Luego de las palabras de Domingo Domínguez, y de las improvisaciones de otros operarios envalentonados por la aclamación dada al barretero, se reanudó nuevamente el parlamento entre las autoridades y la delegación de los huelguistas. Y después de otra hora de debates, mientras en la calle todos gritábamos y queríamos hacer uso de la palabra, apareció en el balcón el señor Julio Guzmán García. En la expresión de su rostro percibimos algo que de entrada nos dio mala espina. Con su voz de flauta y sus ademanes de caballero remilgado, el Intendente nos anunció, complacido, que al fin se había logrado una resolución final. Que, de común acuerdo con los dirigentes obreros, se había llegado a la conclusión categórica que de todas maneras se necesitaba el plazo de ocho días pedido por los señores salitreros para tener una contestación definitiva a nuestras reclamaciones. Que ese punto era ineludible. Y que mientras tanto podíamos volver tranquilos a la pampa, porque él, como primera autoridad de la provincia, nos prometía que todas y cada una de nuestras peticiones serían expuestas claramente. Que tuviéramos confianza en sus palabras. Y que en la eventualidad de que, cumplido el plazo fatal, nuestro petitorio no fuera aprobado por los patrones, podíamos estar seguros de que él mismo, el Intendente en persona, pondría trenes en las estaciones de cada una de las oficinas salitreras para que bajáramos a Iquique.
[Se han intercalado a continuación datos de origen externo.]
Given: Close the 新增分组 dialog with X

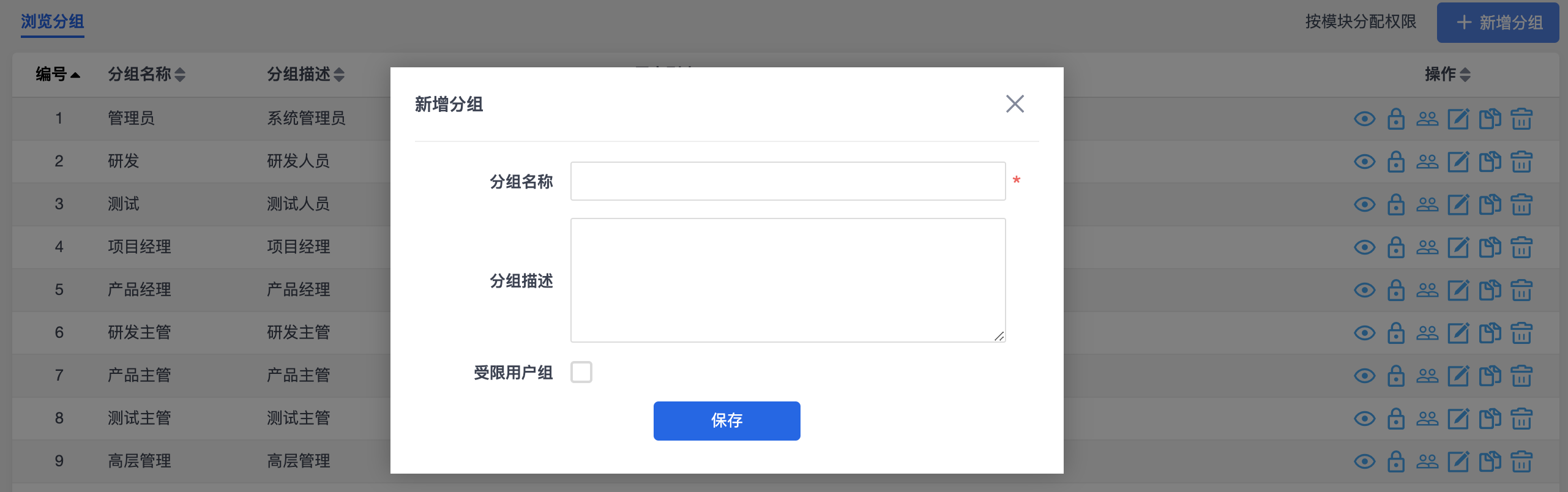Looking at the screenshot, I should click(x=1015, y=104).
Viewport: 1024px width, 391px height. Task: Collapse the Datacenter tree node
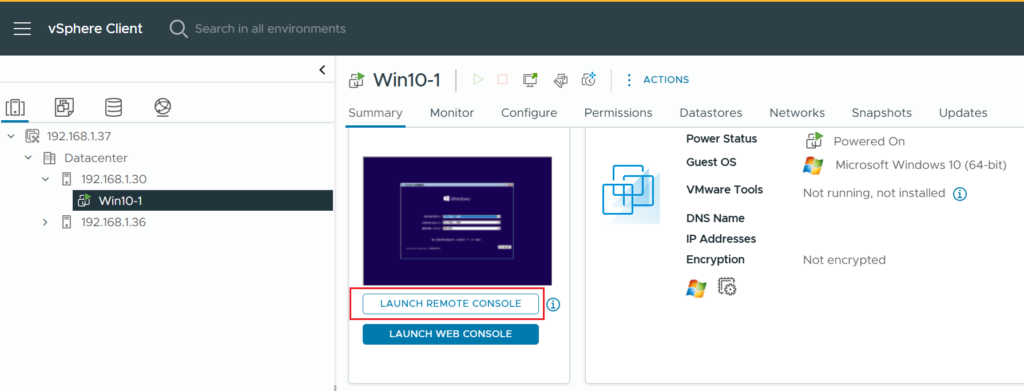(28, 158)
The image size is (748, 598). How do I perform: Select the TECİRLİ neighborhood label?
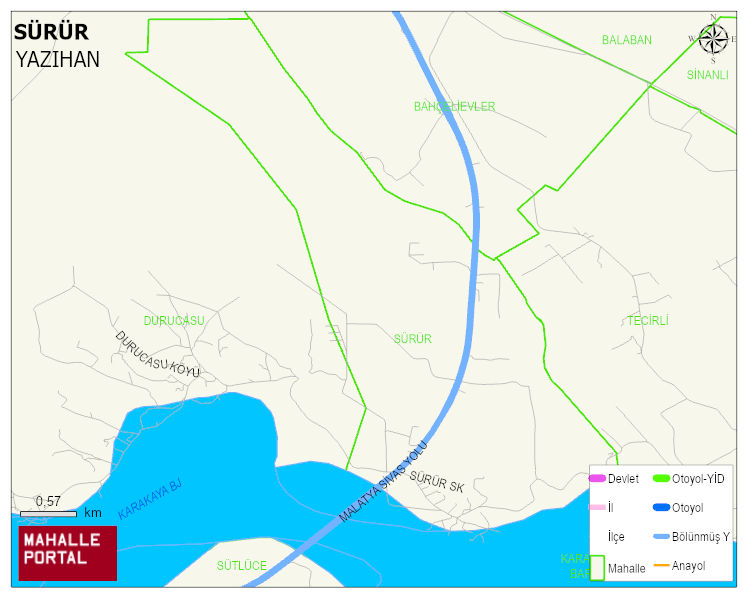(x=648, y=321)
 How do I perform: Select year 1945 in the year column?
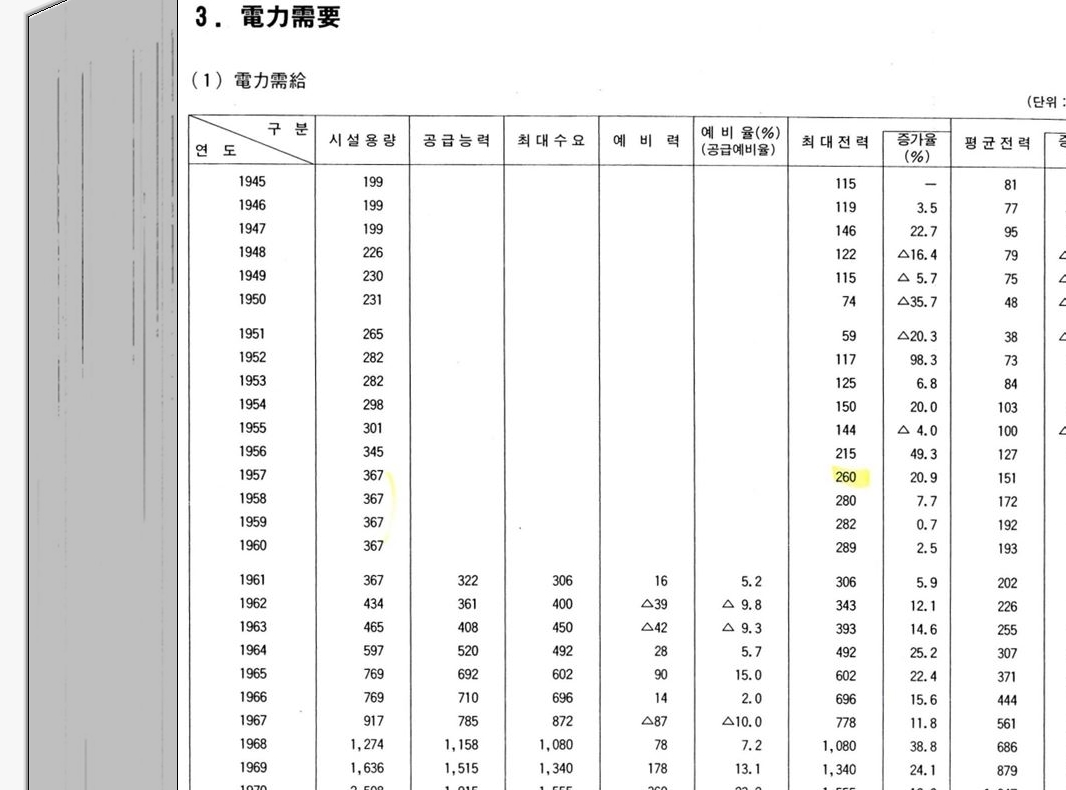click(252, 182)
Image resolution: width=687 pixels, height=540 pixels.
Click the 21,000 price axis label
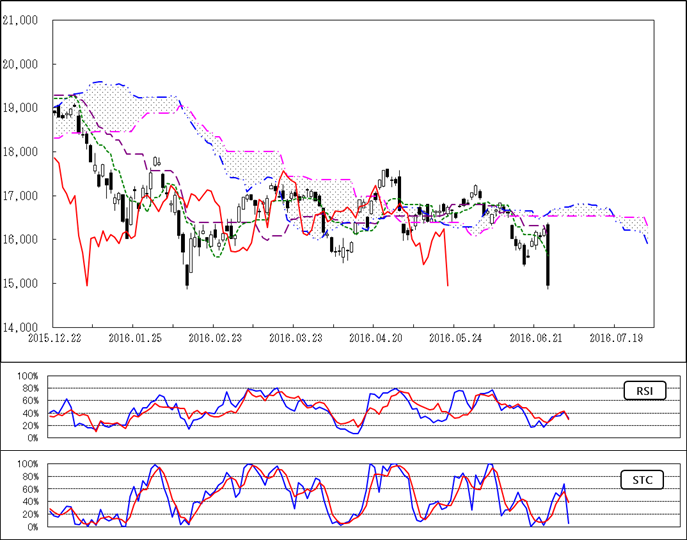click(x=20, y=20)
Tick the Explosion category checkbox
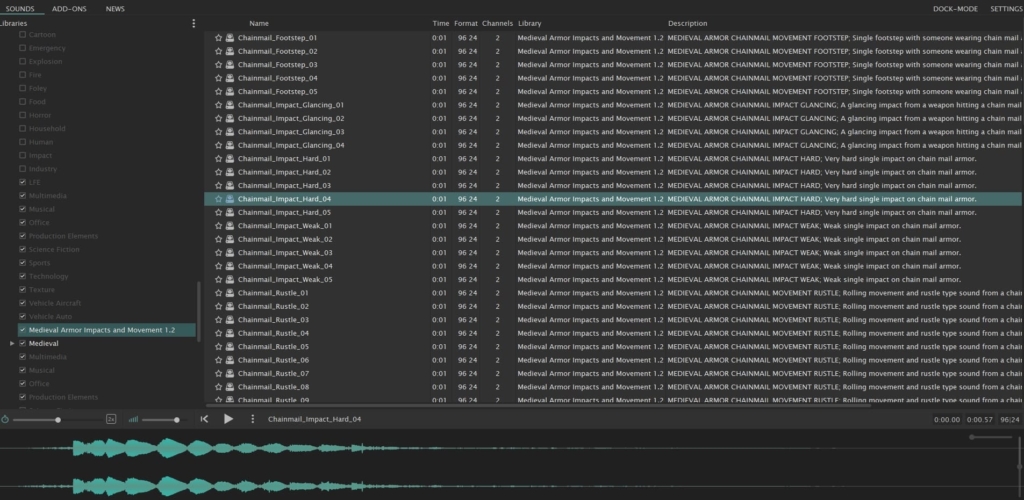Image resolution: width=1024 pixels, height=500 pixels. (x=23, y=61)
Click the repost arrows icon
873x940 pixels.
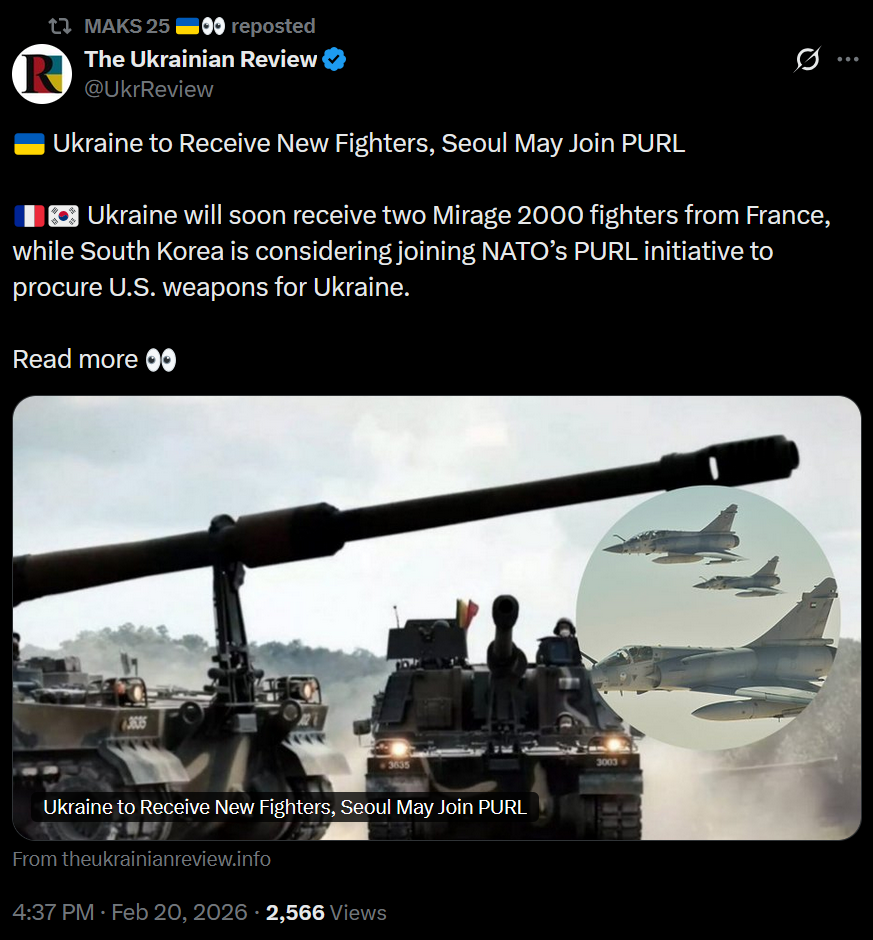(x=60, y=26)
Mientras la autoridad hablaba, un silencio de duelo comenzó a cernirse sobre la muchedumbre. Decepcionados y amargados hasta casi el llanto, los pampinos nos mirábamos las caras unos a otros sin entender muy bien qué carajo era lo que ocurría. Lo único que empezábamos a sentir claramente era que habíamos atravesado medio desierto por las puras arvejas.